The refcounts of map->cpu_alloc and map->gpu_alloc are incremented in kbase_vmap_prot before entering this function. To prevent the backing store from being shrunk by kbase_mem_commit, kbase_vmap_phy_pages also calls kbase_mem_phy_alloc_kernel_mapped, which increments kernel_mappings in the gpu_alloc:

static inline void
kbase_mem_phy_alloc_kernel_mapped(struct kbase_mem_phy_alloc *alloc)
{
    atomic_inc(&alloc->kernel_mappings);
}

This prevents kbase_mem_commit from shrinking the backing store of the memory region while it is mapped by kbase_vmap_prot, as kbase_mem_commit will check the kernel_mappings of a memory region:

int kbase_mem_commit(struct kbase_context *kctx, u64 gpu_addr, u64 new_pages)
{
    ...
    if (atomic_read(&reg->cpu_alloc->kernel_mappings) > 0)
        goto out_unlock;
    ...
}

When kbase_mem_shrink is used outside of kbase_mem_commit, it is always used within the jctx.lock of the corresponding kbase_context. As mappings created by kbase_vmap_prot are only valid with this lock held, other uses of kbase_mem_shrink cannot free the backing pages while the mappings are in use either.

However, as we have seen, a KBASE_MEM_TYPE_IMPORTED_USER_BUF memory region can remove its backing store without going through kbase_mem_shrink. In fact, the KBASE_IOCTL_STICKY_RESOURCE_UNMAP can be used to trigger kbase_unmap_external_resource to remove its backing pages without holding the jctx.lock of the kbase_context. This means that many uses of kbase_vmap_prot are vulnerable to a race condition that can remove its vmap'ed page while the mapping is in use, causing a use-after-free in the memory pages. For example, the KBASE_IOCTL_SOFT_EVENT_UPDATE ioctl calls the kbase_write_soft_event_status, which uses kbase_vmap_prot to create a mapping, and then unmap it after the kernel finishes writing to it:

static int kbasep_write_soft_event_status(
        struct kbase_context *kctx, u64 evt, unsigned char new_status)
{
    ...
    mapped_evt = kbase_vmap_prot(kctx, evt, sizeof(*mapped_evt),
                     KBASE_REG_CPU_WR, &map);
    //Race window start
    if (!mapped_evt)                            
        return -EFAULT;
    *mapped_evt = new_status;
    //Race window end
    kbase_vunmap(kctx, &map);
    return 0;
}

If the memory region that evt belongs to is of type KBASE_MEM_TYPE_IMPORTED_USER_BUF, then between kbase_vmap_prot and kbase_vunmap, the memory region can have its backing pages removed by another thread using the KBASE_IOCTL_STICKY_RESOURCE_UNMAP ioctl. There are other uses of kbase_vmap_prot in the driver, but they follow a similar usage pattern and the use in KBASE_IOCTL_SOFT_EVENT_UPDATE has a simpler call graph, so I’ll stick to it in this research.
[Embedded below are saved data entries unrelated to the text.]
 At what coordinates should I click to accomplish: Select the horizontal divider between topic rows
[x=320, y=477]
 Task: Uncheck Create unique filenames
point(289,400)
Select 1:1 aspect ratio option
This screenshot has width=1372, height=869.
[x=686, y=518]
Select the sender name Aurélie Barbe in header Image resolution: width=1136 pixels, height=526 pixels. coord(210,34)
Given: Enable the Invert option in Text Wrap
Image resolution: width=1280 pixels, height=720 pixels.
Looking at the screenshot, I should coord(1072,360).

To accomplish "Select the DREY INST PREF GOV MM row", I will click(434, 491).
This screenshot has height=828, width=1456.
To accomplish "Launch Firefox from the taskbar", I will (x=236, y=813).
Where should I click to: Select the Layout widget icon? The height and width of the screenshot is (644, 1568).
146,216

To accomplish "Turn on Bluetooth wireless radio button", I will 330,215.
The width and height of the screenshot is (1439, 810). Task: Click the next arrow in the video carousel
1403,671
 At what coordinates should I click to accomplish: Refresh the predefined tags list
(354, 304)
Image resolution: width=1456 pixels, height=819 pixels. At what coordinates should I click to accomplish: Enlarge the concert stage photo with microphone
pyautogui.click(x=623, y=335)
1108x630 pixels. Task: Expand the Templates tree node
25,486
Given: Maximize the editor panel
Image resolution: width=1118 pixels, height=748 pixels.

The problem? The race window is very, very tiny.

Winning a tight race and widening the race window

The race window in this case is very tight and consists of very few instructions, so even hitting it is hard enough, let alone trying to free and replace the backing pages inside this tiny window. In the past, I’ve used a technique from Exploiting race conditions on [ancient] Linux of Jann Horn to widen the race window. While the technique can certainly be used to widen the race window here, it lacks the fine control in timing that I need here to hit the small race window. Fortunately, another technique that was also developed by Jann Horn in Racing against the clock—hitting a tiny kernel race window is just what I need here.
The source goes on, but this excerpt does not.